Begin
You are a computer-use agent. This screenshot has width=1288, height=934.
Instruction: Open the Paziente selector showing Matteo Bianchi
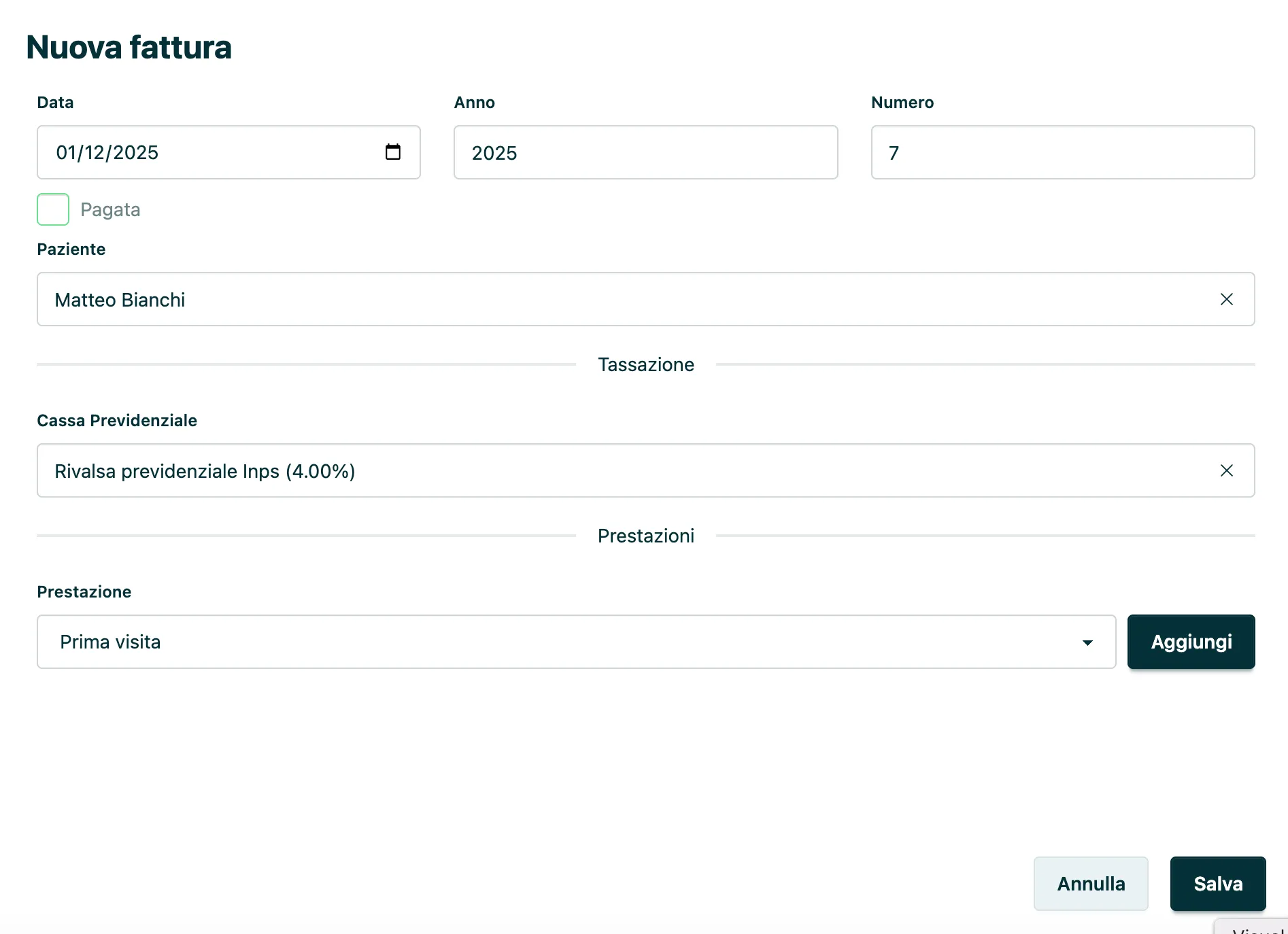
End
Begin
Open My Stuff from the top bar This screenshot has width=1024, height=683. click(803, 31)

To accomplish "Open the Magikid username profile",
End
Begin
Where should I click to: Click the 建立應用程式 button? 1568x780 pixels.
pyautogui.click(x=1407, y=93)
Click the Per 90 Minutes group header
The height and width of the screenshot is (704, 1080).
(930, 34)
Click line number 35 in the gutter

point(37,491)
End
→ Exercise requirements
Express the data from the line containing "You are a computer-use" through the line containing "Instruction: Open the", both included, as a JSON list of strings with one string per line and blank lines omitted.

→ Response below
[
  "You are a computer-use agent. This screenshot has width=1288, height=934.",
  "Instruction: Open the Paziente selector showing Matteo Bianchi"
]